If your friend has a computer and access to the Internet, you can suggest a visit to my Grief Healing web site ~ one of the many comforting places on the Web that offers information and support to people who are grieving and links the visitor to many other excellent sites as well. See also our online Grief Healing Discussion Groups, which include a forum for Loss of a Pet, giving your friend an opportunity to communicate with others whose situation may be similar to her own.

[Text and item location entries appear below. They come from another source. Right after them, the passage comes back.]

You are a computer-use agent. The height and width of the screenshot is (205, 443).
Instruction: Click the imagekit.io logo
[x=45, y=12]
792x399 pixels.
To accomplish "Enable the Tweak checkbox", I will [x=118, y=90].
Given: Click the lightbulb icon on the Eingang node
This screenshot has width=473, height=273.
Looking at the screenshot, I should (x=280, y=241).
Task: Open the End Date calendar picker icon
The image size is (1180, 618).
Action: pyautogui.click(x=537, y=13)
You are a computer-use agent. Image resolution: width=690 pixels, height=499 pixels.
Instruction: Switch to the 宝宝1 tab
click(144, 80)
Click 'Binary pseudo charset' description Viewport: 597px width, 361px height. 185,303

If you sincerely believe that you've tried all of this already, or you think that none of this would help, then I would encourage you to refer your friend for professional help. If two years after this death your friend still displays signs of intense grief (such as prolonged inactivity, despondency, feelings of helplessness and hopelessness; inability to eat, sleep or carry out usual activities; prolonged withdrawal from social contacts; no signs of forward progress) then I think professional intervention is indicated. This is by no means a failure on your part or a sign of weakness in your friend. When you cannot meet another person's needs for ongoing grief education and support, one of the greatest gifts you can offer is to gently suggest that the person seek professional help. Be sure you do your homework ahead of time, however. Since your friend may not have the energy to do so, it will help (before you have this conversation with her) if you call your local library, animal shelter, veterinary clinic, animal rescue organization or pet groomer to see what, if any, pet loss support services are available in your community. If there is none available, look for bereavement services that may be offered by local hospices, mortuaries, or church groups. You might look up on the Internet the telephone numbers of pet loss counselors and support helplines and give those to your friend (see, for example, the list of suggestions on my site's Pet Loss Counseling and Helplines, Message Boards, Chats pages).

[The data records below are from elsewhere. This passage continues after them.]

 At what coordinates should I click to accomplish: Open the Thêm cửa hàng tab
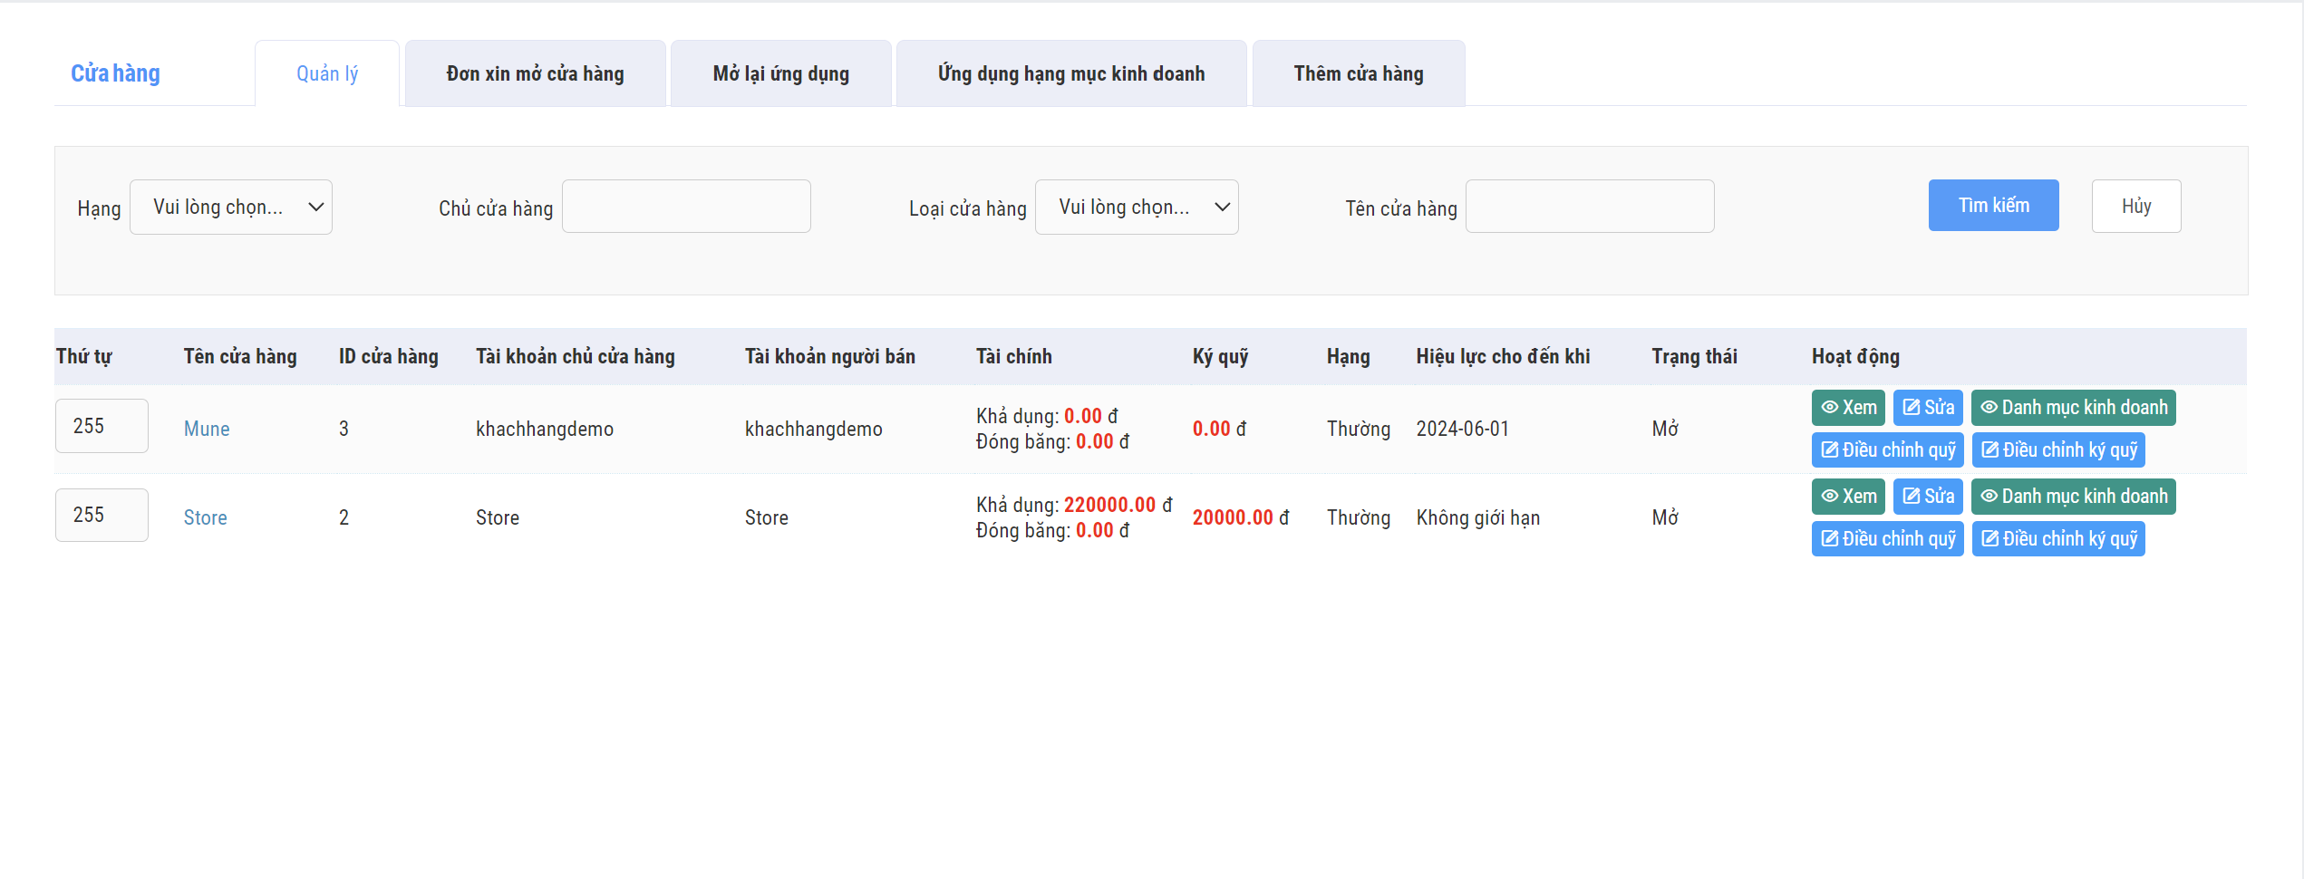(1358, 74)
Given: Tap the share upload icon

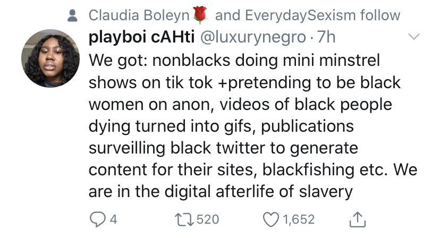Looking at the screenshot, I should (358, 219).
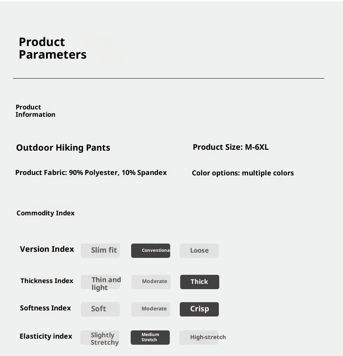Screen dimensions: 343x356
Task: Select the Medium Stretch elasticity chip
Action: [150, 337]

When it's time to talk to your friend, you might say something like this:
"If you think what I've said has been helpful, I can refer you to someone who can help you even more." or
"In addition to your animal's death, it sounds like there's a lot going on in your life right now and you're needing some help to sort it all out. Although I'm not prepared to help you as fully as you deserve to be helped, I care about you very much and I'd like to refer you to someone who can do that for you." or
"If you had a wound that wasn't healing, you wouldn't hesitate to seek professional help. Loss creates an emotional wound that also needs to be healed. This wound of yours doesn't seem to be healing. I know that there are people who can help you with that process. Let me give you their telephone numbers."
I don't know your friend's age or whether she lives alone, but both of those are mitigating factors. If she is an older person, you might also want to read my article, Helping Seniors with Pet Loss.
I hope this information proves useful to you, my dear, and I wish you all the best. You sound like a lovely lady, and a good and true friend.